In the War Room, the Fellowship of the Dig calls up Marty Lagina and Jack Begley via Skype. First, the team observes a moment of silence in honour of Dan Blankenship. Rick laments that he and the crew were unable to “give Dan his breakthrough”, or unearth an artifact or piece of treasure which might justify Dan’s lifelong quest to solve the Oak Island mystery, and suggests that they ought to try make that breakthrough this year.

Next, surveyor Steve Guptill shows the crew the results of the seismic survey carried out in the Oak Island swamp by Eagle Canada in Season 6, Episodes 21 and 22. We learn that the survey indicates the presence of a 200-foot-long anomaly in the swamp, the shape of which, Marty remarks, bears some resemblance to the side profile of a sailing ship. Marty’s observation accords with the theory, once held by the late treasure hunter Fred Nolan, that an old ship lies at the bottom of the Oak Island swamp, having been buried by the mysterious builders of the Money Pit and the Smith’s Cove flood tunnel. According to this theory, the eastern and western ends of Oak Island were, at one point, actually separate islands, joined together in a massive earthworks project by the original builders. This exotic hypothesis is supported by some intriguing evidence, including a potential scupper and piece of spar which Nolan discovered in the swamp in the 1980s; an iron spike discovered in the swamp, which one expert identified as a nail used in late 17th Century Spanish galleons; and the wooden plank unearthed from the southwestern corner of the swamp in Season 4, Episode 3, which was carbon dated from 1680-1735. The treasure hunters agree that they ought to investigate this new anomaly, which Gary Drayton speculates might be the remains of a Spanish galleon.

Next, the treasure hunters discuss their plans for the Money Pit this season. Craig Tester suggests that they drill some more holes in an effort to pinpoint the locations at which they will later conduct a larger excavation. Doug Crowell expresses interest in Borehole S6, which yielded large, old, axe-hewn oaken timbers, as well as a link of hand-wrought iron chain, in Season 6, Episode 17.

Lastly, talk turns to the U-shaped structure and the slipway discovered at Smith’s Cove the previous season, the wood from which dendrochronologist Dr. Colin Laroque determined was felled in the 1760s and ‘70s. Craig Tester suggests that the crew conduct a rigorous search for artifacts at the end of the slipway, where it seems likely a ship would have been moored several decades prior to the discovery of the Money Pit. In order to do this, the crew will need to extend the cofferdam fifty feet seaward.

After their meeting in the War Room, Rick Lagina, Craig Tester, and surveyor Steve Guptill meet with diver Tony Sampson and his assistants Krista McLeod and Dana Sweeny at the Oak Island swamp. Sampson dons his diving gear and the treasure hunters pile into a dingy, whereupon Steve Guptill leads the company to the northernmost section of the anomaly.

About fifteen metres northwest of the anomaly, Sampson discovers a hard object on the swamp floor using an iron probe.
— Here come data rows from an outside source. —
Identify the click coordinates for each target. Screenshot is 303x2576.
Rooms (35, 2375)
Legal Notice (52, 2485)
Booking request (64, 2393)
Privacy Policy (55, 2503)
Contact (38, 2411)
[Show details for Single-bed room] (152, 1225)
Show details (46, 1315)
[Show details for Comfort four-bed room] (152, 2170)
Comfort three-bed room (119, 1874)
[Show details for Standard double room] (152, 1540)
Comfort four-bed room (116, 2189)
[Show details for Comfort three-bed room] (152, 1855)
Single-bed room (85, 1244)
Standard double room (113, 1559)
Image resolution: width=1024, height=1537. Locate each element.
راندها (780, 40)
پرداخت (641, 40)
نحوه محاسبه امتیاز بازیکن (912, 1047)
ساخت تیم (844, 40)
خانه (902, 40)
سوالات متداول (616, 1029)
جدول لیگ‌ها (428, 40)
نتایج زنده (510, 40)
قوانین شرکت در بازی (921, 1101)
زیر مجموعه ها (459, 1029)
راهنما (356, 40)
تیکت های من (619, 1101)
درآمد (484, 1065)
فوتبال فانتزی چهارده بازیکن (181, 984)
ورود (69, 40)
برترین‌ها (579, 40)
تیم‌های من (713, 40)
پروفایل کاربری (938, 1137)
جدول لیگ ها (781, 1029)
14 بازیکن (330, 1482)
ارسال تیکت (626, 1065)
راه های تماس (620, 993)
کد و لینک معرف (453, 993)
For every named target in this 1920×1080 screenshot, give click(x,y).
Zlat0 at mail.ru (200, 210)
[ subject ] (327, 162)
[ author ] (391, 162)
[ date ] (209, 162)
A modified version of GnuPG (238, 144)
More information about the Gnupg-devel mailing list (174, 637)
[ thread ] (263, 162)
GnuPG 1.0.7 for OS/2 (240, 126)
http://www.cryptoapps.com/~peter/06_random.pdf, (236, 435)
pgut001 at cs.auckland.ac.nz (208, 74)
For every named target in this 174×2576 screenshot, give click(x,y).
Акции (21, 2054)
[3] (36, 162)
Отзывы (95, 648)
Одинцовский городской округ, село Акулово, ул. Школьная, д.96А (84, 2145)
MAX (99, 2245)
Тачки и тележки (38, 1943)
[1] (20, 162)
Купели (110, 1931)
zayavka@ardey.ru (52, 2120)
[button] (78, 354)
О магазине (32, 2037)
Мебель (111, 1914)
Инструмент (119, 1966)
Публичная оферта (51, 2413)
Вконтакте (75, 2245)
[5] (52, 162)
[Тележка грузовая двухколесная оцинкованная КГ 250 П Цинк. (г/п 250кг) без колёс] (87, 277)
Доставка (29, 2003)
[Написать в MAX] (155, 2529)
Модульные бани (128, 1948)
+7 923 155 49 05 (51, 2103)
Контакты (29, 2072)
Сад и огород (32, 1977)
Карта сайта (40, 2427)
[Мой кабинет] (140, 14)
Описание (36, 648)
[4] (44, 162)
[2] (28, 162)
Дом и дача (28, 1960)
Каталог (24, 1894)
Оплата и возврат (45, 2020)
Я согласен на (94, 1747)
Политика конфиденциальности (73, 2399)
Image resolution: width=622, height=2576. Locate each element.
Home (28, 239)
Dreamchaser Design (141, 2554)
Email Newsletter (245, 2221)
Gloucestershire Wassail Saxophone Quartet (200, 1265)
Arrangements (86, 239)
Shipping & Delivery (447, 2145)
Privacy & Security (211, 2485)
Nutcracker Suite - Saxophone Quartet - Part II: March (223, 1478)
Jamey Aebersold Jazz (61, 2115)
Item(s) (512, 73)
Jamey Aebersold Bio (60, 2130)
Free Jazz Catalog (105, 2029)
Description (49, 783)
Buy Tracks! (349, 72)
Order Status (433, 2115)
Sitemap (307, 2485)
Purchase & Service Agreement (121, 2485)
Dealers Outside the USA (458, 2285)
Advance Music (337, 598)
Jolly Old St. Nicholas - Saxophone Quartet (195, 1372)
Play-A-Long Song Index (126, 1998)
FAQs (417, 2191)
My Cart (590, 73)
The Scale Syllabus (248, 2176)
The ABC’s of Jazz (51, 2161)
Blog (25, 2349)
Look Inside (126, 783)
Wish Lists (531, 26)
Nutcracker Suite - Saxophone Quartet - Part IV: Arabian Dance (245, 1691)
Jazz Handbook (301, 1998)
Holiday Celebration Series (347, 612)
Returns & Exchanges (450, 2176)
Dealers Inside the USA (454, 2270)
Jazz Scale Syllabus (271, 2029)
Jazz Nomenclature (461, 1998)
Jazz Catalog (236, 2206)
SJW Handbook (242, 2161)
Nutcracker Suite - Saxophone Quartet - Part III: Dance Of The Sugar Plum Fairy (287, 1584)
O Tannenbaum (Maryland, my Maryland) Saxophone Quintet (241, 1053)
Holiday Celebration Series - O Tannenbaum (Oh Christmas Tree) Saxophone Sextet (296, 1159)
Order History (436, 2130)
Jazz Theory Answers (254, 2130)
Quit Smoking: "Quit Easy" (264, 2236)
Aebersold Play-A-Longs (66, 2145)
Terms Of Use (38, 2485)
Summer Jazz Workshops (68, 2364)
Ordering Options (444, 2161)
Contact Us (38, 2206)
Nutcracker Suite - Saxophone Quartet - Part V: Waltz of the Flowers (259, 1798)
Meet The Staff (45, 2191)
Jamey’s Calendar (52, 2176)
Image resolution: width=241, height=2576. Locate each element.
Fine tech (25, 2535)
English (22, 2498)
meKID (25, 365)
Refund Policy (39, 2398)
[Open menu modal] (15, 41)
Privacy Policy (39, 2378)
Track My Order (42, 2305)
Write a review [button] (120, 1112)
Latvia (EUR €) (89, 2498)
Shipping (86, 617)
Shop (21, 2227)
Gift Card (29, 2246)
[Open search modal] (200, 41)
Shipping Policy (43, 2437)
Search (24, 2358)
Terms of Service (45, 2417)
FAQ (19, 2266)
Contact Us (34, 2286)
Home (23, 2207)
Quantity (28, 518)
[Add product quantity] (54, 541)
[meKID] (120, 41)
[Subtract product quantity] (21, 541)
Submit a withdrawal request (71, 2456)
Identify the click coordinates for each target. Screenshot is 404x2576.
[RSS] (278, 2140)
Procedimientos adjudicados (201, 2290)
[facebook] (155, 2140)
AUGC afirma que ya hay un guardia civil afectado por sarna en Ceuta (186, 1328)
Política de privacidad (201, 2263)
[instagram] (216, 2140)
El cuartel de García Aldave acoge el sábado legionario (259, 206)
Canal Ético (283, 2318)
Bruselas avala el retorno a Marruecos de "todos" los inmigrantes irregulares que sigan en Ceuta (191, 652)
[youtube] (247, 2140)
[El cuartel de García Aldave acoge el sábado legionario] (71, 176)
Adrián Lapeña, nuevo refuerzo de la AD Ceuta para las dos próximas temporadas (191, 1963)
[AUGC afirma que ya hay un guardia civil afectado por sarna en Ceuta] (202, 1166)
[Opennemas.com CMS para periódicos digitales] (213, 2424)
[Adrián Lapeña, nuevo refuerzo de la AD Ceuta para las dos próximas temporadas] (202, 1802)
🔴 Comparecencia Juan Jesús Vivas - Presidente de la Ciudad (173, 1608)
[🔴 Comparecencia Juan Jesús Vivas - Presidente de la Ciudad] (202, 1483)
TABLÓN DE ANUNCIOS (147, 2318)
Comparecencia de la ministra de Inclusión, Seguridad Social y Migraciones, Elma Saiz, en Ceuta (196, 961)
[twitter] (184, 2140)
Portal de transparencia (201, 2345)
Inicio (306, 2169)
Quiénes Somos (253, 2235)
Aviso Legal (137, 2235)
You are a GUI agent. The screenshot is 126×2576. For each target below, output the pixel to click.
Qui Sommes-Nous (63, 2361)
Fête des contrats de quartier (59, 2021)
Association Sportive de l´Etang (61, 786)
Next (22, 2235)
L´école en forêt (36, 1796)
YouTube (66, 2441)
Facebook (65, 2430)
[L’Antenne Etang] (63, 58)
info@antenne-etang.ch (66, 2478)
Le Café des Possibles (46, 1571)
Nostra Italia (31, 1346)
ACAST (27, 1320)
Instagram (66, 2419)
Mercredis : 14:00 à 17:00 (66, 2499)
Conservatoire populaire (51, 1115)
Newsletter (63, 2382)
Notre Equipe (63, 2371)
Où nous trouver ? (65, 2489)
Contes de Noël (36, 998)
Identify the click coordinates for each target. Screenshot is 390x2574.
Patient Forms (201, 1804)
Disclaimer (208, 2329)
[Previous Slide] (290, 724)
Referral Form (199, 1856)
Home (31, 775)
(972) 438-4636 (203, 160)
Shortly thereafter, he discovers two similar objects closer to the edge of the swamp, each of them located directly on the line between the first object and the point on the shoreline to which it is most proximate. Sampson suggests that the pattern evokes the cobblestones of an ancient roadway. He dives on the objects, which indeed prove to be rocks with flat surfaces. He then marks the rocks’ locations with inflatable buoys, allowing Guptill to plot their coordinates.

Later, Gary Drayton and Charles Barkhouse conduct a metal detecting operation on Isaac’s Point, at the easternmost end of the island. This is not the first time such an operation has been carried out at Isaac’s Point. Back in Season 5, Episode 1, Gary Drayton and Peter Fornetti unearthed the rusted head of an old woodcutter’s axe and an 18th Century copper coin of either French or English origin at that particular section of the island. In the following episode, Drayton, Fornetti, and Jack Begley discovered a musket ball and a neatly-cut quarter of a copper coin which Drayton suspected might be a Spanish maravedis. Later, in Season 5, Episode 4, the trio discovered a cowboy-style cap gun at Isaac’s Point which belonged to Richard Restall, who grew up on the island with his family in the 1960s.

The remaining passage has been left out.